I am assuming this is an accepted injury/body part issues that would allow retrospective UR (e.g. AOE/COE) . I recommend getting a copy of your doctors request RFA with the proof of service page of when it was sent to your claims adjuster. This proof of service page is important as it shows the date it was either faxed or mailed. It also shows if it was sent to only your claims adjuster OR if it was also sent to the UR company. Every insurance carrier has a preference if they want ALL requests sent directly to UR OR if they ONLY want it sent to them, so they can choose to approve it OR send it to UR. I recommend getting the doctors request so you know exactly what was requested and exactly when it was sent. Your attorney should also have this, and when a non compliant UR is taken to court what is needed other than the report is the proof of service page. It sounds like you may already have this report as you stated the date. If not, it can take some doctor's offices up to a month to send a request from the date of the exam and is usually not sent the same day of the exam for example. Your claims adjuster actually had 5 days to ponder if she was going to send to UR, and if the need for additional information would extend it to 14 days.

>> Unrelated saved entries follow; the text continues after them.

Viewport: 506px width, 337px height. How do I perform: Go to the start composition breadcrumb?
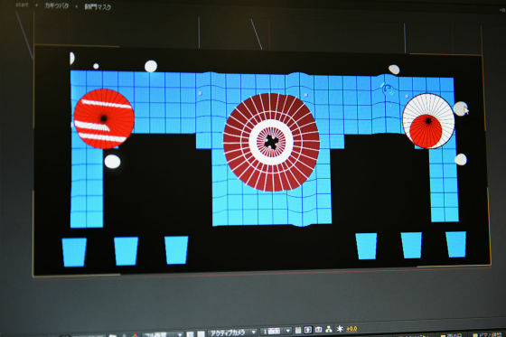click(22, 5)
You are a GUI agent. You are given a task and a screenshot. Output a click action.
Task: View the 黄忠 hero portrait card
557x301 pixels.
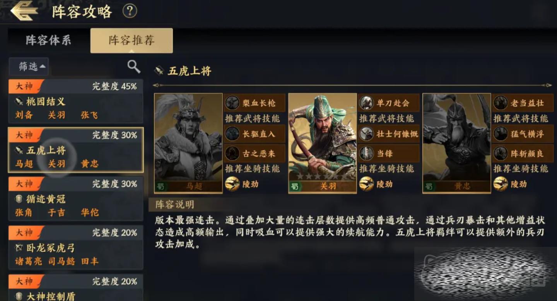(x=457, y=143)
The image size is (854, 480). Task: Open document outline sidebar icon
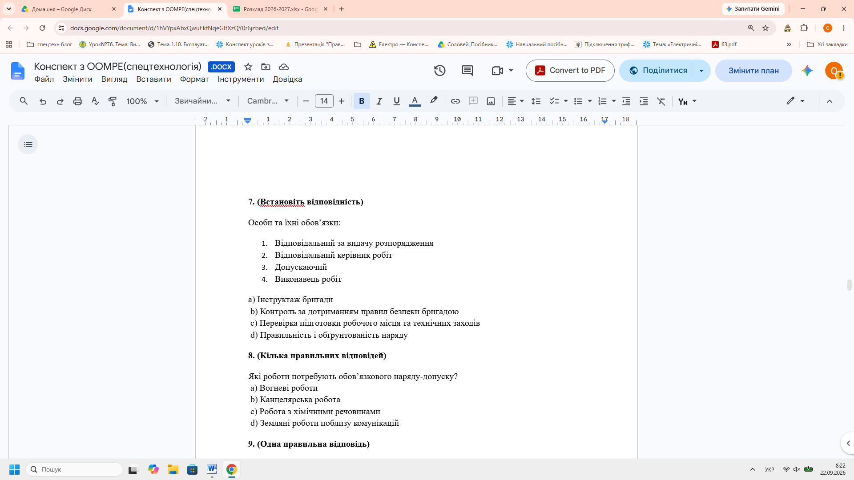[28, 144]
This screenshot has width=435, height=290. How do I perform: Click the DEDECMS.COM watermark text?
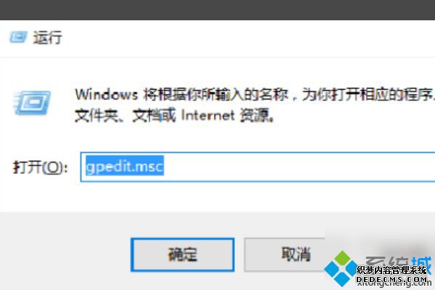392,279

You need to discuss this with your attorney. In my opinion, a late UR or no UR is grounds for an expedited hearing and under the case law Sandhagen I and II it could be presumed authorized.
http://www.dir.ca.gov/wcab/2004-EB-7.pdf Since SB863 and the new IMR process this is untested waters. If you do get a late UR response on this and it is denied, I recommend appealing it, request an IMR and also ask your attorney to request an expedited hearing for late UR and request 5814 penalty. This all should be discussed with your attorney first on how he wants to proceed.
I am in agreement with a lien rep who believes a late UR may possibly be grounds for penalty under late IMR (again untested waters). If defendant fails to perform its UR requirements does the IMR process become involved at all because with no UR denial the injured worker cannot request and begin the IMR process (delay)? Those on the applicant side hope so.
LC 4062(b), as amended, now reads as follows:
If the employee objects to a decision made pursuant to Section 4610 to modify, delay, or deny a request for authorization of a medical treatment recommendation made by a treating physician, the objection shall be resolved only in accordance with the independent medical review process established in Section 4610.5.
LC 4610.5(d) and (e):
(d) "If a utilization review decision denies, modifies, or delays a treatment recommendation, the employee may request an independent medical review as provided by this section."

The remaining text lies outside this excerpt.